EXTRACTED TEXT
§
I first discovered Rich’s show when spending the weekends in Manhattan during the fall of my senior year in college. I had exhausted the opportunities I had to work in life from the figure in the art program at my Connecticut college. I had been passionate about drawing and sculpting the figure from life since high school and so I arranged my classes in a way so I could come to New York on Saturday and take an early all-day life class at the Art Student’s League on Sunday and head back to New London early on Monday. I stayed in a small apartment my father kept so he wasn’t forced to commute everyday during the final years of his long career.

It was sort of exhausting and I didn’t know anyone in New York so most of those evenings I spent alone in the apartment, listening to the radio while I ate and before bed. (Yes folks, actual radio. Someday I will expound here on my love of the radio – I adored it as a child and have never entirely deserted my fondness for it. While I mostly access it via the internet these days, I will never forget my childhood fascination with my first transistor radio. It was simply, a really great thing.)

It was during one of those New York weekend stays that I first discovered Rich, who at the time, and on and off over his many decades at Fordham’s WFUV radio station, had both the Saturday and Sunday night slot. His Sunday night show was the one I grew to love and listen to faithfully over the years however and it rarely strayed out of the popular music genre or period. The Saturday night show was a tad more freewheeling – at least this is how I remember it all. I couldn’t say for sure, but I believe it was the Saturday show that featured early country music. It was a revelation and I always wanted to know more.
§
DATA SEGMENT
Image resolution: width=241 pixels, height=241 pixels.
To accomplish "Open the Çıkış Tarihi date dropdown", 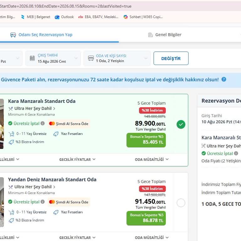I will pyautogui.click(x=53, y=58).
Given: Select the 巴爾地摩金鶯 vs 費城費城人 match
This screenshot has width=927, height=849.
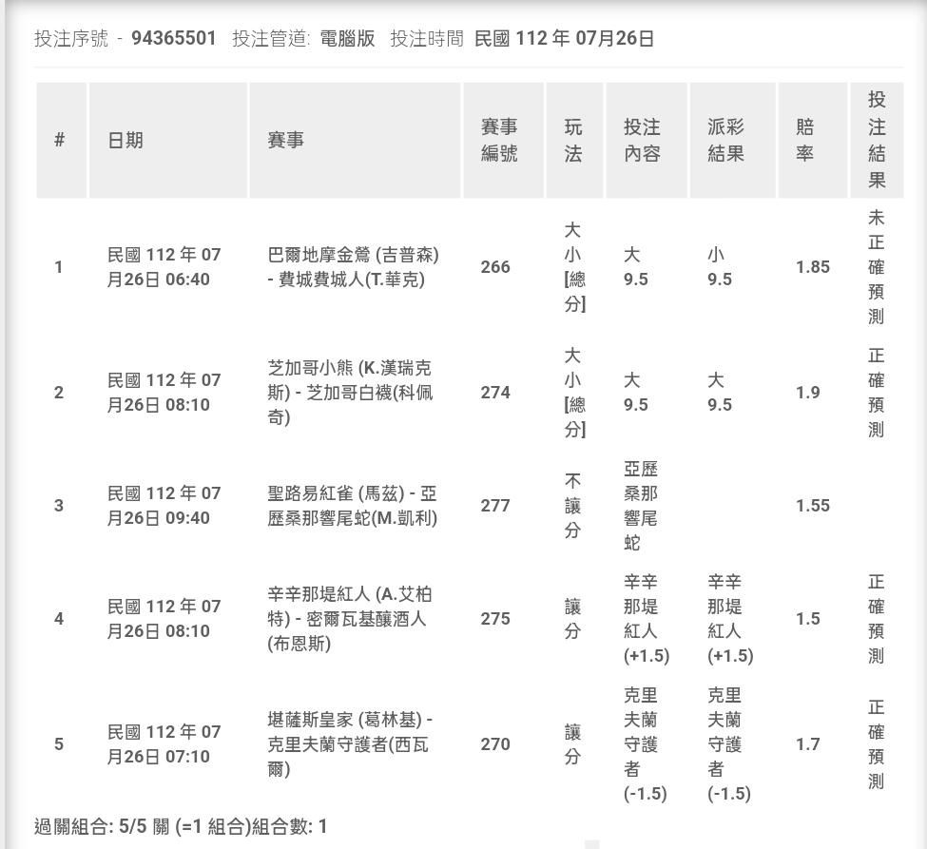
§
TASKS
• a. In the recollection of discovering Rich's radio show, why did the writer arrange college classes to allow weekend trips to New York? Answer in one to three sentences.
• b. Carry on the recollection of Rich's radio show, picking up right after its final sentence.
These lines have no connection to the text.

FINAL ANSWERS
• a. The writer had exhausted the chances to work from the figure in life in the art program at the Connecticut college and had been passionate about drawing and sculpting the figure from life since high school. The schedule made it possible to take an early all-day life class at the Art Student's League on Sunday.

• b.
I lost touch with Rich’s show for a year or so after I stopped coming to Manhattan on weekends. The radio signal was weak and I could not pick it up in Connecticut although I did try repeatedly. It was a year or more later before I was back in New York and resumed listening to him, although another couple of years before life was settled into enough of a routine that I became a regular and devoted listener.

Over time I got to know Rich and in retrospect I could really kick myself for not asking him about that country music show. I am not aware of his devoting any substantial air time to the subject subsequently, not in a dedicated way. I think country swing was probably the tributary that beckoned and was new to my ears, but hard to say how reliable memory like that of decades ago actually is. It stayed with me, but in the fall of 1985 with limited knowledge of Manhattan’s resources, nor armed with much information, it was never an avenue I really explored.

(Bob Wills, San Antonio Rose, 1938 can be found here.)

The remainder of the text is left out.